-- EXCERPT --
+++
Sounds like Decision Transformers (DTs) could quickly become powerful decision-making agents. Some questions about them for anybody who’s interested:
DT Progress and Predictions
Outside Gato, where have decision transformers been deployed? Gwern shows several good reasons to expect that performance could quickly scale up (self-training, meta-learning, mixture of experts, etc.). Do you expect the advantages of DTs to improve state of the art performance on key RL benchmark tasks, or are the long-term implications of DTs more difficult to measure? Focusing on the compute costs of training and deployment, will DTs be performance competitive with other RL systems at current and future levels of compute?
Key Domains for DTs
Transformers have succeeded in data-rich domains such as language and vision. Domains with lots of data allow the models to take advantage of growing compute budgets and keep up with high-growth scaling trends. RL has similarly benefitted from self-play for nearly infinite training data. In what domains do you expect DTs to succeed? Would you call out any specific critical capabilities that could lead to catastrophic harm from DTs? Where do you expect DTs to fail?
My current answer would focus on risks from language models, though I’d be interested to hear about specific threats from multimodal models. Previous work has shown threats from misinformation and persuasion. You could also consider threats from offensive cyberweapons assisted by LMs and potential paths to using weapons of mass destruction.
These risks exist with current transformers, but DTs / RL + LMs open a whole new can of worms. You get all of the standard concerns about agents: power seeking, reward hacking, inner optimizers. If you wrote Gwern’s realistic tale of doom for Decision Transformers, what would change?
DT Safety Techniques
What current AI safety techniques would you like to see applied to decision transformers? Will Anthropic’s RLHF methods help decision transformers learn more nuanced reward models for human preferences? Or will the signal be too easily Goodharted, improving capabilities without asymmetrically improving AI safety? What about Redwood’s high reliability rejection sampling—does it looks promising for monitoring the decisions made by DTs?
Generally speaking, are you concerned about capabilities externalities? Deepmind and OpenAI seem to have released several of the most groundbreaking models of the last five years, a strategic choice made by safety-minded people. Would you have preferred slower progress towards AGI at the expense of not conducting safety research on cutting-edge systems?
+++
Reproduce the passage of the decision transformers post starting at "These risks exist" and ending at "made by DTs?".

-- Saved entries --
+++
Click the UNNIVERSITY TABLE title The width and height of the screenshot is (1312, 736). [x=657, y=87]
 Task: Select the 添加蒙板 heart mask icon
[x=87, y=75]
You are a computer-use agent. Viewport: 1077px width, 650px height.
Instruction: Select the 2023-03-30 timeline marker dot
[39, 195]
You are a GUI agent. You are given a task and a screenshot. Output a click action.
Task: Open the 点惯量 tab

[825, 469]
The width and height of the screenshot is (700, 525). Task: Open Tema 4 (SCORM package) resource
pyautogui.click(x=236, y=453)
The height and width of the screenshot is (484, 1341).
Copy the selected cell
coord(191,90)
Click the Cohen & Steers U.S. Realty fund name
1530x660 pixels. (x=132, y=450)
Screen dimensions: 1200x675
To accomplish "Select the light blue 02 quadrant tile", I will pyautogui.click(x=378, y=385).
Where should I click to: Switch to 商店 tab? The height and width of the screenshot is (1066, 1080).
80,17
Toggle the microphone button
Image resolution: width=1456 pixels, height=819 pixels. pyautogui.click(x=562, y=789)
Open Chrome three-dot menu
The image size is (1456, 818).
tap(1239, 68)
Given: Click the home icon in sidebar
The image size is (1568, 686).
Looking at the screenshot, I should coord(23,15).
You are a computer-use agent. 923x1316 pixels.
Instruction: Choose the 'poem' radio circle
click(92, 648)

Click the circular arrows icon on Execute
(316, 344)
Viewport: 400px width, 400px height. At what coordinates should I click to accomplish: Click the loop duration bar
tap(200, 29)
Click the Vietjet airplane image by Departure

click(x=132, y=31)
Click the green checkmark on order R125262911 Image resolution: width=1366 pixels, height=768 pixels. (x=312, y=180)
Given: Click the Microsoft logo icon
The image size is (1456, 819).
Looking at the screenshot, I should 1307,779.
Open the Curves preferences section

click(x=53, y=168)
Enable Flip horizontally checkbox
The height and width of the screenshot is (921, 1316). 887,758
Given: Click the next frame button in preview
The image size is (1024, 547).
+++
-- RESPONSE FOR THIS EXERCISE --
These risks exist with current transformers, but DTs / RL + LMs open a whole new can of worms. You get all of the standard concerns about agents: power seeking, reward hacking, inner optimizers. If you wrote Gwern’s realistic tale of doom for Decision Transformers, what would change?
DT Safety Techniques
What current AI safety techniques would you like to see applied to decision transformers? Will Anthropic’s RLHF methods help decision transformers learn more nuanced reward models for human preferences? Or will the signal be too easily Goodharted, improving capabilities without asymmetrically improving AI safety? What about Redwood’s high reliability rejection sampling—does it looks promising for monitoring the decisions made by DTs?